Sécurité, cohabitation politique, développement socio-économique… Léopold Ndayisaba, administrateur de Gihanga en province Bubanza, fait le point sur la situation de sa commune. Une occasion de lever les soupçons sur la gestion de certains dossiers comme l’électrification du village III et la gestion des terres domaniales. Entretien.
Quelle est la situation de la sécurité de Gihanga ?
Aujourd’hui, elle est bonne. Mais il fut un temps où elle était souvent perturbée. Et ce, à cause de notre proximité avec la réserve de Rukuko et la RDC. Les agriculteurs étaient souvent les cibles des malfaiteurs. Il y avait des pièges, des attaques armées sur les routes. Ce qui ternissait l’image de notre commune. Notre but est de voir Gihanga en sécurité à 100%. Ce qui permettra aux agriculteurs, aux éleveurs, aux commerçants… de vaquer tranquillement à leurs activités.
Qu’en est-il de la cohabitation politique ?
Aucun problème à signaler. Les différents partis politiques collaborent bien. Dans notre conseil communal, il y a des membres du Cndd-Fdd et ceux du Cnl. La différence d’idées politiques n’est pas un problème mais plutôt elle contribue au développement du pays. Les critiques sont très utiles pour les gouvernants. Elles permettent à un dirigeant éclairé, clairvoyant de corriger.
Neuf ans à la tête de Gihanga, quel est votre bilan côté développement ?
Gihanga est sur une bonne lancée. Grâce à la participation des natifs, de la diaspora, de l’administration communale, nous avons de quoi nous vanter.
Concrètement ?
La commune a un nouveau bloc administratif. C’est grâce à l’appui du gouvernement via le Fonic que cette infrastructure a été érigée. Le coût est de 214 millions de BIF. C’est une maison en étages construite en 2016. En plus des bureaux des différents services communaux, elle compte une grande salle de réunions. Elle sert aussi de salle de réception comme les mariages, les levées de deuil, etc.

·····

Reprenez l'entretien sur la commune de Gihanga et poursuivez-le à partir de sa dernière phrase. Les données qui suivent n'ont aucun lien avec l'entretien sur la commune de Gihanga.

Données recueillies:
·····

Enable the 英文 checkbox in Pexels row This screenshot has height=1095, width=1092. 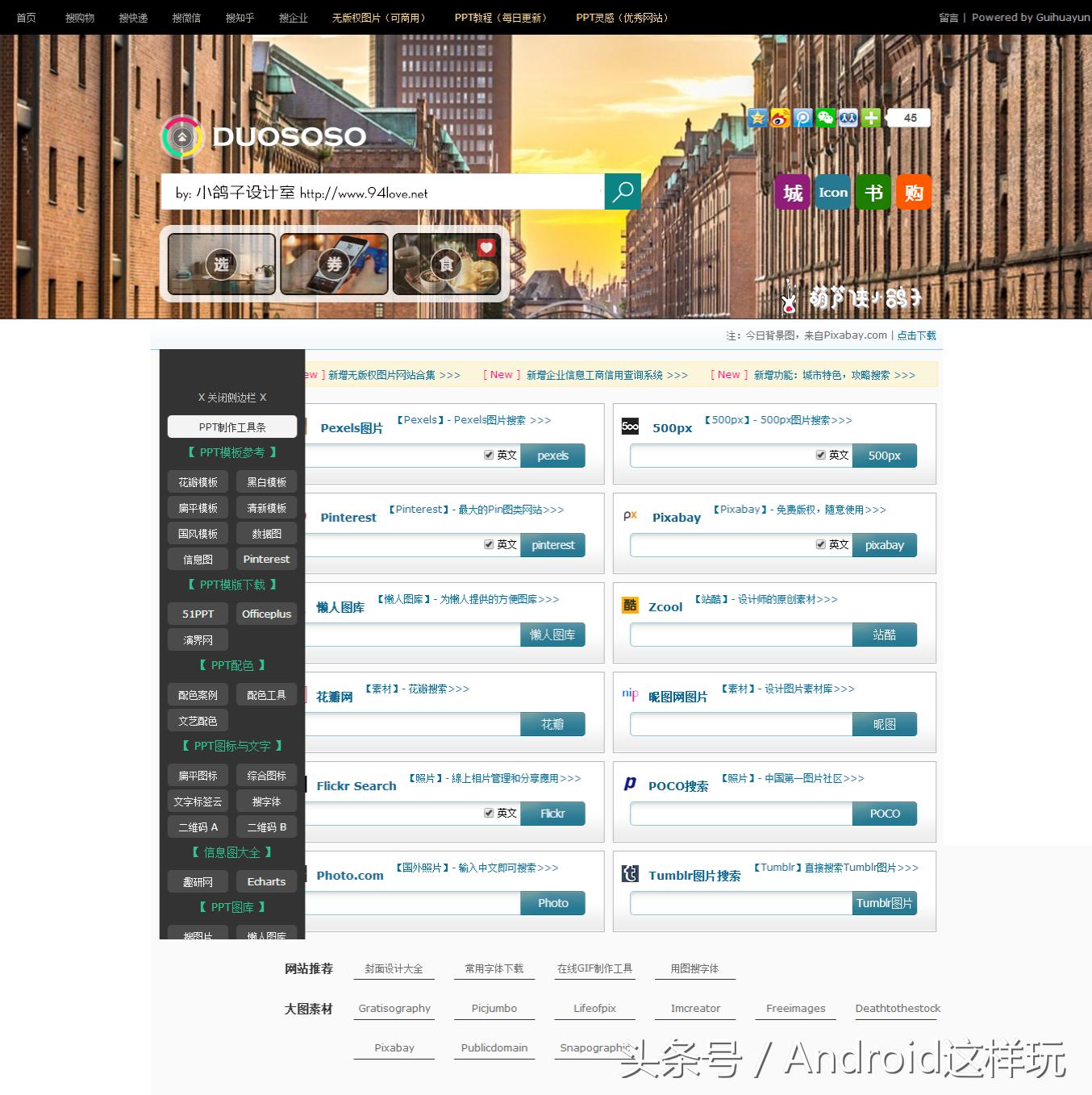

·····

Corrigé:
Avant sa construction, les différents services communaux n’avaient pas leurs propres bureaux. Actuellement, tous les services, que ce soit le chargé de l’éducation, de l’agriculture, de l’élevage, de l’état-civil… travaillent dans un seul bloc administratif. Ce qui facilite la tâche aux demandeurs de services. Cela me permet de suivre de près leur prestation, leur ponctualité au travail, etc.
Mais on se lamente que certains services sont très lents, que des administratifs s’absentent au travail, arrivent en retard ou fréquentent les bars dans les heures de service.
L’avez-vous déjà constaté ?
Ce n’est pas vrai. On ne peut pas punir quelqu’un pour avoir fréquenté un bar, car ils y vont en dehors des heures de service. Aujourd’hui, tout le monde est appelé à veiller au bon déroulement des services. Nous demandons à la population de nous aviser en cas d’une mauvaise conduite de notre personnel.
Côté état-civil, il est vrai qu’il y a beaucoup de tentations dans ce secteur. Mais aujourd’hui, ils sont en train de travailler convenablement. C’est ce qui est important.
Des cas des OPJ qui exigent des pots de vin sont rapportés à Gihanga. Etes-vous au courant ? Que faites-vous pour décourager cela ?
Nous en avons eu écho. Malheureusement, personne ne vient nous informer qu’on lui a demandé un pot de vin. Sauf le cas d’un OPJ qui était toujours indexé. Sur notre demande, il a été muté. Et je remercie d’ailleurs ceux qui ont eu le courage de m’en informer.
Quid de l’éducation ?
Nous avons construit beaucoup d’écoles. Chaque colline de recensement a un établissement scolaire. Ainsi, les enfants ne font plus beaucoup de kilomètres pour se rendre à l’école.
Nous avons 26 écoles fondamentales, sept lycées communaux, quatre écoles techniques, dont ITAB Gihanga et l’Ecole Technique de Gihanga. Nous avons aussi deux écoles techniques privées. Là, on enseigne surtout les Nouvelles Technologies de l’Information et de la Communication (NTIC). Nous remercions beaucoup les particuliers qui ont investi dans ce domaine.
Quels sont les défis dans ce secteur?
Suite à la pression démographique, nous avons construit beaucoup d’écoles mais les enseignants sont insuffisants. On recourt aux vacataires. Nous leur donnons un peu d’argent en guise de remerciement pour nous avoir prêté main forte. Il y a aussi un problème de bancs-pupitres. En 2021, on avait besoin d’environ 2000 bancs-pupitres. Pour que les enfants puissent s’asseoir à trois, il nous reste à rassembler au moins 700 bancs-pupitres pour les salles de classe disponibles.
Les salles de classe sont-elles suffisantes ?
Pas du tout. Et ce, suite à la pression démographique. Nous avons 107.216 habitants sur 254,34 km2. Ce qui fait une densité de 421 hab/km2.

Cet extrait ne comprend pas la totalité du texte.